В теорию
Интерес к природе и происхождению «чудного изобретения» ведет к исследованию того компонента человеческого мозга, который отвечает за эти уникальные, поистине волшебные достижения. Этот орган языка, или, как мы могли бы его назвать, «языковая способность», принадлежит всему человеческому виду в равной мере, и отклонения, насколько нам известно, крайне незначительны, за исключением очень серьезной патологии. При созревании и взаимодействии с окружающей средой всеобщая языковая способность принимает то или иное состояние, проходя несколько стадий и, по-видимому, окончательно стабилизируясь к пубертатному периоду. Состояние, достигаемое этой способностью, напоминает то, что в обыденном употреблении называется тем или иным «языком», но лишь отчасти: мы более не удивляемся, когда категориям, внушаемым здравым смыслом, не находится места при стремлении понять и объяснить феномены, которые эти категории по-своему описывают. Вот еще одно достижение галилеевской революции, которое ныне принимается как данность в точных науках, но за их пределами по-прежнему считается неоднозначным — по-моему, неосновательно.

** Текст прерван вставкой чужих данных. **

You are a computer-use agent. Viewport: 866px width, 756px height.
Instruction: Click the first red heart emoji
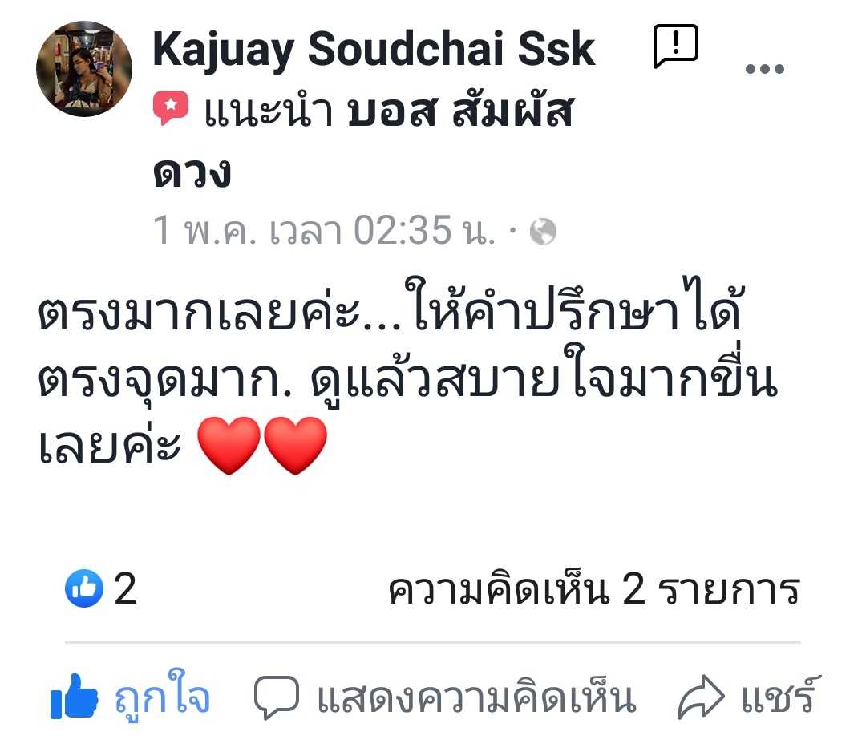[x=229, y=445]
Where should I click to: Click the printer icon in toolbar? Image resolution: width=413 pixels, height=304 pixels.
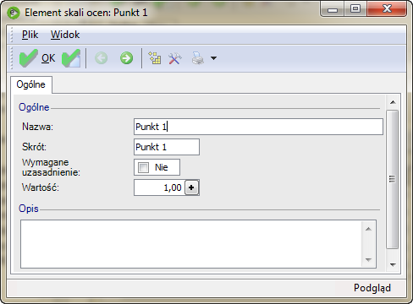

Внутренний язык, в специальном смысле, есть некоторое состояние языковой способности. Каждый внутренний язык обладает средствами конструирования ментальных объектов, которыми мы пользуемся для выражения наших мыслей и интерпретации непрекращающегося ряда явных выражений, с которыми мы сталкиваемся. Каждый из этих ментальных объектов соединяет звук и значение в конкретной структурированной форме. Ясное понимание того, как конечный механизм может сконструировать бесконечное множество таких объектов, было достигнуто лишь в XX в. в трудах по формальным наукам. Эти открытия позволили эксплицитным образом подойти к той задаче, которую выявили Галилей, теоретики Пор-Рояля, Дарвин и некоторые другие — целая россыпь других мыслителей, насколько я сумел выяснить. Последние полвека немалая часть изучения языка посвящена исследованию таких механизмов — в изучении языка они называются «порождающими грамматиками» — и это важная инновация в долгой и богатой истории языкознания, хотя, как всегда, прецеденты есть, в данном случае они прослеживаются к Древней Индии.
Формулировка Дарвина в нескольких отношениях способна ввести в заблуждение. В современном понимании языковые достижения младенцев идут гораздо дальше того, что им приписывал Дарвин, а за пределами человеческого рода никакие организмы не имеют ничего подобного тем языковым способностям, которые он допускал. И фраза Дарвина «отличается единственно» точно неуместна, хотя замена «единственно» на «главным образом» могла бы быть оправданна: свойство дискретной бесконечности — это лишь одно из многих сущностных отличий человеческого языка от животных систем коммуникации и выражения, да и от других биологических систем, вообще говоря. И конечно же, фразу «почти что бесконечно» надо понимать в значении «неограниченно», т. е. «бесконечно» в релевантном смысле.
Тем не менее, замечание Дарвина, по сути, верно. Сущностные характеристики человеческого языка, такие как дискретно-бесконечное использование конечных средств, что интриговало его и его выдающихся предшественников, представляются биологически изолированными, притом это пример совершенно нового развития и в эволюции человека через миллионы лет после отделения от ближайших сохранившихся родственных видов. Более того, «чудное изобретение» должно присутствовать и в годовалом младенце Дарвина, да и в зародыше, пусть в еще не проявленном виде, так же как способность к бинокулярному зрению или половому созреванию заложена в генах, хотя и проявляется лишь на определенной стадии созревания и при надлежащих условиях среды. Схожие выводы представляются весьма правдоподобными и в случае иных аспектов нашей ментальной природы.